Aimer quand même « Les enfants des autres » 

Rachel, prof de français célibataire, rencontre Ali dans un cours de guitare. Les débuts évident de leur relation se heurte rapidement à une question, celle de la présence de Rachel dans la vie de Leïla, la petite fille qu’Ali a eu avec son ex Alice…

Difficile de faire le lien entre la filmographie préalable de Rebecca Zlotowski et ce nouveau film. La cinéaste souvent habituée à mettre en scène des personnages jeunes et un peu paumés dans leurs choix, ou influençables, trouve ici un sujet d’une certaine maturité, avec une protagoniste d’un âge semblable au sien. Travaillant sur une adaptation de Romain Gary, un projet auquel était déjà attaché le nom de Roschdy Zem, elle se rend compte à l’écriture que l’impression de péremption, d’âge limite, qui concernait l’homme dans le texte, la touche en tant que femme nullipare et quadragénaire.

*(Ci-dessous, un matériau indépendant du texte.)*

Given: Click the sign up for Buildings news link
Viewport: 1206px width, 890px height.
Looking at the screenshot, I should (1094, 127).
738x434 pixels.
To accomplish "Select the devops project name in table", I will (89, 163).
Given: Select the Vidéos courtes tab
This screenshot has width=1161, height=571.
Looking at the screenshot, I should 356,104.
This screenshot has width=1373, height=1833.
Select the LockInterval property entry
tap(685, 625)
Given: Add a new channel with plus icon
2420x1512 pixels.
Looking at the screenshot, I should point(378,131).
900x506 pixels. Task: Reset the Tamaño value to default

Il en résulte un film nettement plus intime que ses précédents et quelque part aussi plus modeste, qui choisit de mettre en avant un type de personnage souvent cantonné à des rôles secondaires, la nouvelle compagne d’un père de famille, autrement appelée « belle-mère », ce qui dans la fiction renvoie souvent un statut de marâtre qui maltraite les enfants ou d’ennemie à faire fuir pour recomposer le couple parental, et dans le cas le moins négatif à une vague figure d’arrière-plan.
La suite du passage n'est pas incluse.